The roar of the flood suddenly grew louder yet, and he looked behind as he fled. Round a bend in the river he caught a glimpse of what was coming. The ice sprang into the air in great cakes, that were caught by a white wall behind and crushed into whirling rubble. It did not seem to come fast, this great white wall of ice and foam, yet it gained on them rapidly. In this look behind he saw Joe. He was near the end of the line of flight, helping along an Indian grandmother, who bore in her arms her little granddaughter, while the mother with a babe stumbled along at her side, her black eyes wide with terror.
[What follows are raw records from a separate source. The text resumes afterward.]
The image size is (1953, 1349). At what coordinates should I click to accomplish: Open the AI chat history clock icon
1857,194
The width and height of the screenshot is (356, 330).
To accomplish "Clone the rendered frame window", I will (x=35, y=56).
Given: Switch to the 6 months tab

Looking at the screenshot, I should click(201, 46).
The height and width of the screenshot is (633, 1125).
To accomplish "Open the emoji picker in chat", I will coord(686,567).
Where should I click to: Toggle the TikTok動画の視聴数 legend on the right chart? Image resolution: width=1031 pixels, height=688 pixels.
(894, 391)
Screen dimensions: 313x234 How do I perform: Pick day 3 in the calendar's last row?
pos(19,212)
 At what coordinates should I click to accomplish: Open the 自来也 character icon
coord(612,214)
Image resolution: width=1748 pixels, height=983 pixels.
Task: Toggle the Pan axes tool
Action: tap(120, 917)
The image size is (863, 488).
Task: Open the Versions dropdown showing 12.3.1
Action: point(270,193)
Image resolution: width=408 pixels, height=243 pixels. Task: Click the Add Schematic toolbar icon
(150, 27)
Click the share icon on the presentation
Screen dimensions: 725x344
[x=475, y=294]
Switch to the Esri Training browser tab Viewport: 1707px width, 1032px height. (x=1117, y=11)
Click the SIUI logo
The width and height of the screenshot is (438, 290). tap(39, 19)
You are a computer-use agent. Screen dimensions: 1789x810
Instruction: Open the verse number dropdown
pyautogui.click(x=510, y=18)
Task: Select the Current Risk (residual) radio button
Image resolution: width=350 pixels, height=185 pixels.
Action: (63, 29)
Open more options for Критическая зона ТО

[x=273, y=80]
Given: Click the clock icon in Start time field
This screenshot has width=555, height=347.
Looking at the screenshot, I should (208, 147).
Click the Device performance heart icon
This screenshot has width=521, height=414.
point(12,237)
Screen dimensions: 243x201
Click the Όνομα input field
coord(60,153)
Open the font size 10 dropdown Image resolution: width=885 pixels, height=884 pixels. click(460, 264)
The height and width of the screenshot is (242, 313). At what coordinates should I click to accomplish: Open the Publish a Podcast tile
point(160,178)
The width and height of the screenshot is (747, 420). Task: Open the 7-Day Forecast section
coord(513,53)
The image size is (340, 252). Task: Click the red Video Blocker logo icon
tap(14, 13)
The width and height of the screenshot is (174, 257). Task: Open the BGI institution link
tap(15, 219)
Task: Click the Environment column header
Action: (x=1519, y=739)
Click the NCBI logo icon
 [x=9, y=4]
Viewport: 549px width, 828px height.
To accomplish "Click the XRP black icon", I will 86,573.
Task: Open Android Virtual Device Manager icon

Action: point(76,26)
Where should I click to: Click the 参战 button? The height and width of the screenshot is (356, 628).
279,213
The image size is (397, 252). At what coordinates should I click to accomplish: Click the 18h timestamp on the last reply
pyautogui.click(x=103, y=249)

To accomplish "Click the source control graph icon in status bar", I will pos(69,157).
Their dogs with the loaded sled had outrun them both in this wild race.
Cries of encouragement sounded ahead once more. Those in the front of flight had seen a gully in the bluffs through which they might escape. Harry saw them turn toward this, and he stumbled and gasped along under his burden with renewed hope. Dogs and men foremost in the race leaped into this gully and scrambled upward. He was near it now, running in a sort of bad dream, with the tremendous crushing roar of the flood seeming to whelm him in its waves of sound. Cannon boomed in this uproar, volleys of musketry pulsed through it, and the steady hoof-beats of the white horse cavalry of the flood rolled deafeningly on. Now he was at the bank, and plunging up it, too weak to do anything more than drop with his burden at the safety line. He was among the last to reach safety, but Joe was behind him.
The Indian mother with her babe was at the edge of the ice. Twenty feet behind them were Joe and the older woman and the child. Behind them again, not a dozen rods away, rolled the great white wave in the forefront of the flood. The river ice swelled to meet this wave. It rounded up, bulged, burst, and was tossed in the air in huge cakes, springing a dozen feet upward, engulfed in the white seething wall as they came down. In front of this the grandmother fell, sending the girl rolling ahead of her on the ice. Joe snatched up the child, turned as if to help the woman, and then the ice lifted under him, sending him spinning toward the bank. A moment and the ice burst beneath his feet. A great cake rose and tossed him up, still clinging to the child, and then he was half smothered, bruised, and soaked in a whirl of ice-cold water, and sank and rose on the edge of the flood, washed into the eddy that whirled in the gully, and still he clung half unconsciously to the child.